● What is needed: Give all of the records again. Match them exactly.

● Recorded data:

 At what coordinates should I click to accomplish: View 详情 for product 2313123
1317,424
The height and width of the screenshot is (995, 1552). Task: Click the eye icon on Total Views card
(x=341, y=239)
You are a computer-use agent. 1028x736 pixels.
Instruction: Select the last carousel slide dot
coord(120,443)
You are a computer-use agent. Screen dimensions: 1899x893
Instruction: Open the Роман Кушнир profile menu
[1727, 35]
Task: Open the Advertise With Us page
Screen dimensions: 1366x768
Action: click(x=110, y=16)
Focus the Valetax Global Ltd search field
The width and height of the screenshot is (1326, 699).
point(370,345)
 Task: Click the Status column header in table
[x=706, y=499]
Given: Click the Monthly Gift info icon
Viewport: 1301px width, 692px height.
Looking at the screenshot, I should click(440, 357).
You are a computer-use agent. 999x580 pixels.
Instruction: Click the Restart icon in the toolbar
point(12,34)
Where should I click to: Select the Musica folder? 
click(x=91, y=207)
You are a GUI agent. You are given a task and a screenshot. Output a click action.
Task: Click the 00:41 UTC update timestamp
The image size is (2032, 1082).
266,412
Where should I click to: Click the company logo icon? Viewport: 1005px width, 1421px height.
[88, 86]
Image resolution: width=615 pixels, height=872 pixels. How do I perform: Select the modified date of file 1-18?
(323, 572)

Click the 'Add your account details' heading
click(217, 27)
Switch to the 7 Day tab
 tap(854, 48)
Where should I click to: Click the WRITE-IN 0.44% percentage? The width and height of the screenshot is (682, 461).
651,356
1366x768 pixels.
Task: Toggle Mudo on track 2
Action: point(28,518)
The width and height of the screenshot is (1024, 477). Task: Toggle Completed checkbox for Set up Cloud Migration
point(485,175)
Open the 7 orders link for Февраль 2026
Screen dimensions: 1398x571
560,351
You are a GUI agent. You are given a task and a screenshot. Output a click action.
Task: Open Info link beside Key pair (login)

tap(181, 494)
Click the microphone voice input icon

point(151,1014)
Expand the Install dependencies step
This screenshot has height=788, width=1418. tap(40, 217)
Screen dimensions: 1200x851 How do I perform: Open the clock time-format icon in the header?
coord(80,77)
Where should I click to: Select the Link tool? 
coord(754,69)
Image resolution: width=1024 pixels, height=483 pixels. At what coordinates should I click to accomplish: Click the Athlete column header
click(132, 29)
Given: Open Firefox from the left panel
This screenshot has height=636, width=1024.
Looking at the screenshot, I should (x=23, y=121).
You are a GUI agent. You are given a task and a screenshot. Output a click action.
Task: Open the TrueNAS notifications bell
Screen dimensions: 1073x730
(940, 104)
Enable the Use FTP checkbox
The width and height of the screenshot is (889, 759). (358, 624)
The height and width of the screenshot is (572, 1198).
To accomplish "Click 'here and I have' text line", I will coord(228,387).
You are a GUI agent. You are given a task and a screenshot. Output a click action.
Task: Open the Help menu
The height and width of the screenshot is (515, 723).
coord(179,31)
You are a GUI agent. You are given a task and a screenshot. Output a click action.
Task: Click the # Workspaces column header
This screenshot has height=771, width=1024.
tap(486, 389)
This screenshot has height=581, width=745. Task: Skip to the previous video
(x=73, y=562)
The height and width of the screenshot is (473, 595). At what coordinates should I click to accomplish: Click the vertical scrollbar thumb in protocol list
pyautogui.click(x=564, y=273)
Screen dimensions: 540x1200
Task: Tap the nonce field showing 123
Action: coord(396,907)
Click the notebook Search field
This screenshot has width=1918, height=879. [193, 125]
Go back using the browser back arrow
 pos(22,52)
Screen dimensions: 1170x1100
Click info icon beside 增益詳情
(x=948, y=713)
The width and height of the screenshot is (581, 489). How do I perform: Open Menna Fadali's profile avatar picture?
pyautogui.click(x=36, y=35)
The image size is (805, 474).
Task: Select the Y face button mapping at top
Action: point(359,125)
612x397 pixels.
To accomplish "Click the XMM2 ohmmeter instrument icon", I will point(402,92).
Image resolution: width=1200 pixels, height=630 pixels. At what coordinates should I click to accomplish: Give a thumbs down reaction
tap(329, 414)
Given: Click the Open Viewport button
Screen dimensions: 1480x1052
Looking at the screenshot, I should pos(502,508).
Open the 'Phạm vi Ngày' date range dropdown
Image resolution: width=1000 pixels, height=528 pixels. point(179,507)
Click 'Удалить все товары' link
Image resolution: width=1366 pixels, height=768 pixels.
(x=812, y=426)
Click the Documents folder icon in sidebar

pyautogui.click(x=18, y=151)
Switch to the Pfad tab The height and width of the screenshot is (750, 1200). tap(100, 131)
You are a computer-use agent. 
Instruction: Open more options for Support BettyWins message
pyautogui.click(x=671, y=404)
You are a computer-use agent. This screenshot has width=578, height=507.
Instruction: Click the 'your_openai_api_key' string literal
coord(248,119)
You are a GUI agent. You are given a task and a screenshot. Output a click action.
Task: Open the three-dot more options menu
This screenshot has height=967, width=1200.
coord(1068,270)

● Exercise response:
 At what coordinates should I click to accomplish: View 详情 for product 2313123
1317,424
The height and width of the screenshot is (995, 1552). Task: Click the eye icon on Total Views card
(x=341, y=239)
You are a computer-use agent. 1028x736 pixels.
Instruction: Select the last carousel slide dot
coord(120,443)
You are a computer-use agent. Screen dimensions: 1899x893
Instruction: Open the Роман Кушнир profile menu
[1727, 35]
Task: Open the Advertise With Us page
Screen dimensions: 1366x768
Action: click(x=110, y=16)
Focus the Valetax Global Ltd search field
The width and height of the screenshot is (1326, 699).
point(370,345)
 Task: Click the Status column header in table
[x=706, y=499]
Given: Click the Monthly Gift info icon
Viewport: 1301px width, 692px height.
Looking at the screenshot, I should click(440, 357).
You are a computer-use agent. 999x580 pixels.
Instruction: Click the Restart icon in the toolbar
point(12,34)
Where should I click to: Select the Musica folder? 
click(x=91, y=207)
You are a GUI agent. You are given a task and a screenshot. Output a click action.
Task: Click the 00:41 UTC update timestamp
The image size is (2032, 1082).
266,412
Where should I click to: Click the company logo icon? Viewport: 1005px width, 1421px height.
[88, 86]
Image resolution: width=615 pixels, height=872 pixels. How do I perform: Select the modified date of file 1-18?
(323, 572)

Click the 'Add your account details' heading
click(217, 27)
Switch to the 7 Day tab
 tap(854, 48)
Where should I click to: Click the WRITE-IN 0.44% percentage? The width and height of the screenshot is (682, 461).
651,356
1366x768 pixels.
Task: Toggle Mudo on track 2
Action: point(28,518)
The width and height of the screenshot is (1024, 477). Task: Toggle Completed checkbox for Set up Cloud Migration
point(485,175)
Open the 7 orders link for Февраль 2026
Screen dimensions: 1398x571
560,351
You are a GUI agent. You are given a task and a screenshot. Output a click action.
Task: Open Info link beside Key pair (login)

tap(181, 494)
Click the microphone voice input icon

point(151,1014)
Expand the Install dependencies step
This screenshot has height=788, width=1418. tap(40, 217)
Screen dimensions: 1200x851 How do I perform: Open the clock time-format icon in the header?
coord(80,77)
Where should I click to: Select the Link tool? 
coord(754,69)
Image resolution: width=1024 pixels, height=483 pixels. At what coordinates should I click to accomplish: Click the Athlete column header
click(132, 29)
Given: Open Firefox from the left panel
This screenshot has height=636, width=1024.
Looking at the screenshot, I should (x=23, y=121).
You are a GUI agent. You are given a task and a screenshot. Output a click action.
Task: Open the TrueNAS notifications bell
Screen dimensions: 1073x730
(940, 104)
Enable the Use FTP checkbox
The width and height of the screenshot is (889, 759). (358, 624)
The height and width of the screenshot is (572, 1198).
To accomplish "Click 'here and I have' text line", I will coord(228,387).
You are a GUI agent. You are given a task and a screenshot. Output a click action.
Task: Open the Help menu
The height and width of the screenshot is (515, 723).
coord(179,31)
You are a GUI agent. You are given a task and a screenshot. Output a click action.
Task: Click the # Workspaces column header
This screenshot has height=771, width=1024.
tap(486, 389)
This screenshot has height=581, width=745. Task: Skip to the previous video
(x=73, y=562)
The height and width of the screenshot is (473, 595). At what coordinates should I click to accomplish: Click the vertical scrollbar thumb in protocol list
pyautogui.click(x=564, y=273)
Screen dimensions: 540x1200
Task: Tap the nonce field showing 123
Action: coord(396,907)
Click the notebook Search field
This screenshot has width=1918, height=879. [193, 125]
Go back using the browser back arrow
 pos(22,52)
Screen dimensions: 1170x1100
Click info icon beside 增益詳情
(x=948, y=713)
The width and height of the screenshot is (581, 489). How do I perform: Open Menna Fadali's profile avatar picture?
pyautogui.click(x=36, y=35)
The image size is (805, 474).
Task: Select the Y face button mapping at top
Action: point(359,125)
612x397 pixels.
To accomplish "Click the XMM2 ohmmeter instrument icon", I will point(402,92).
Image resolution: width=1200 pixels, height=630 pixels. At what coordinates should I click to accomplish: Give a thumbs down reaction
tap(329, 414)
Given: Click the Open Viewport button
Screen dimensions: 1480x1052
Looking at the screenshot, I should pos(502,508).
Open the 'Phạm vi Ngày' date range dropdown
Image resolution: width=1000 pixels, height=528 pixels. point(179,507)
Click 'Удалить все товары' link
Image resolution: width=1366 pixels, height=768 pixels.
(x=812, y=426)
Click the Documents folder icon in sidebar

pyautogui.click(x=18, y=151)
Switch to the Pfad tab The height and width of the screenshot is (750, 1200). tap(100, 131)
You are a computer-use agent. 
Instruction: Open more options for Support BettyWins message
pyautogui.click(x=671, y=404)
You are a computer-use agent. This screenshot has width=578, height=507.
Instruction: Click the 'your_openai_api_key' string literal
coord(248,119)
You are a GUI agent. You are given a task and a screenshot. Output a click action.
Task: Open the three-dot more options menu
This screenshot has height=967, width=1200.
coord(1068,270)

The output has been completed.